Exercise aim: Gather every line in the rows below that contains the word "agent", and copy each of those lines in full.

————

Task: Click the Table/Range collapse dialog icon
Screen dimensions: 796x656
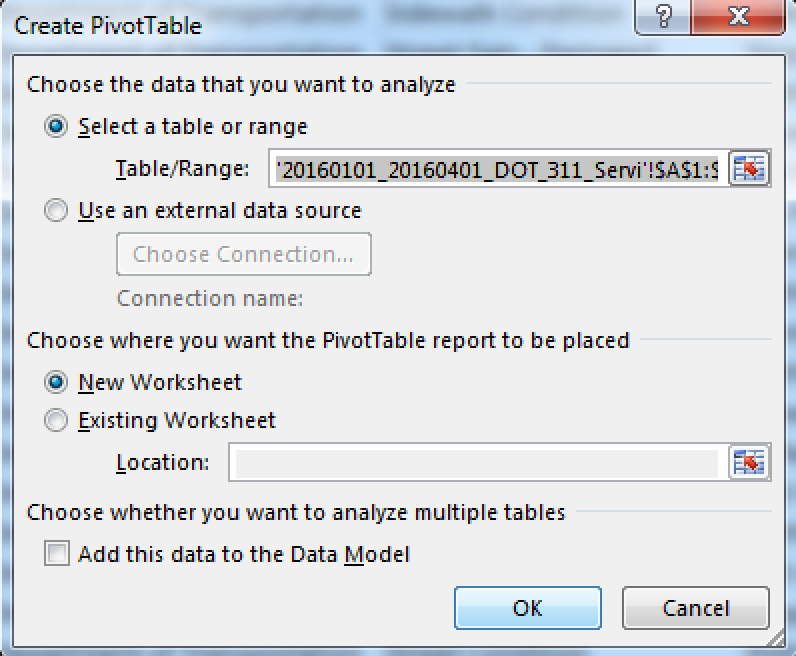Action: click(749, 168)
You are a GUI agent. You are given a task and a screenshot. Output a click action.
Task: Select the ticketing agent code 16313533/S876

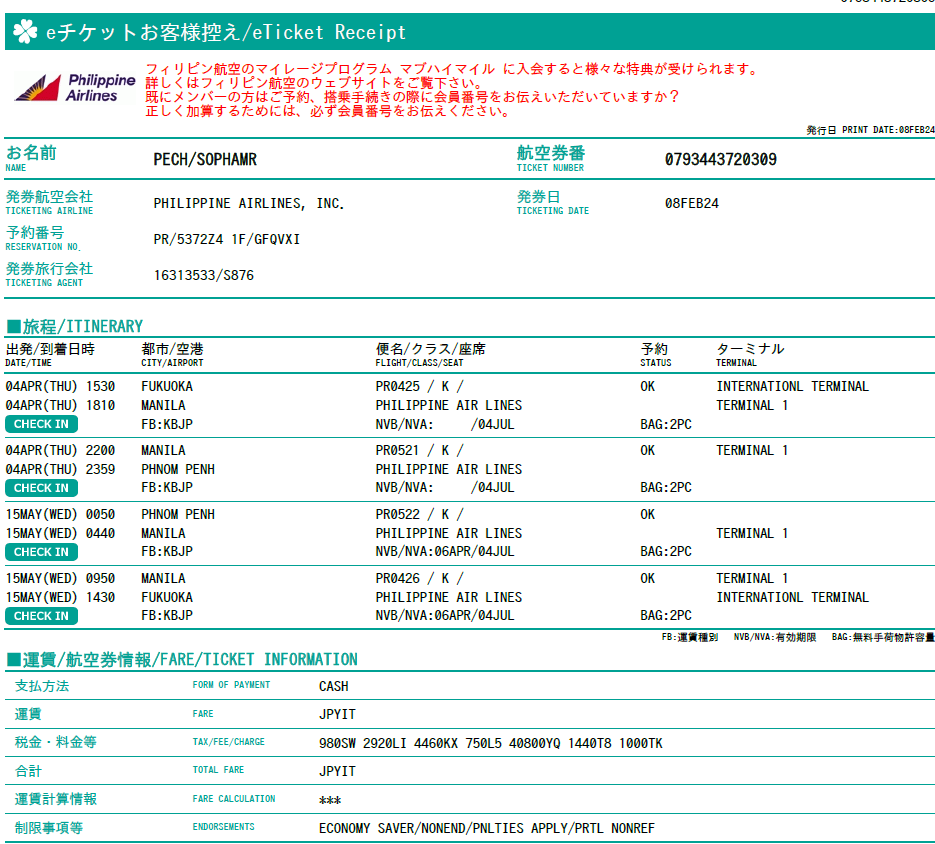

————

In response:
You are a GUI agent. You are given a task and a screenshot. Output a click action.
Task: Select the ticketing agent code 16313533/S876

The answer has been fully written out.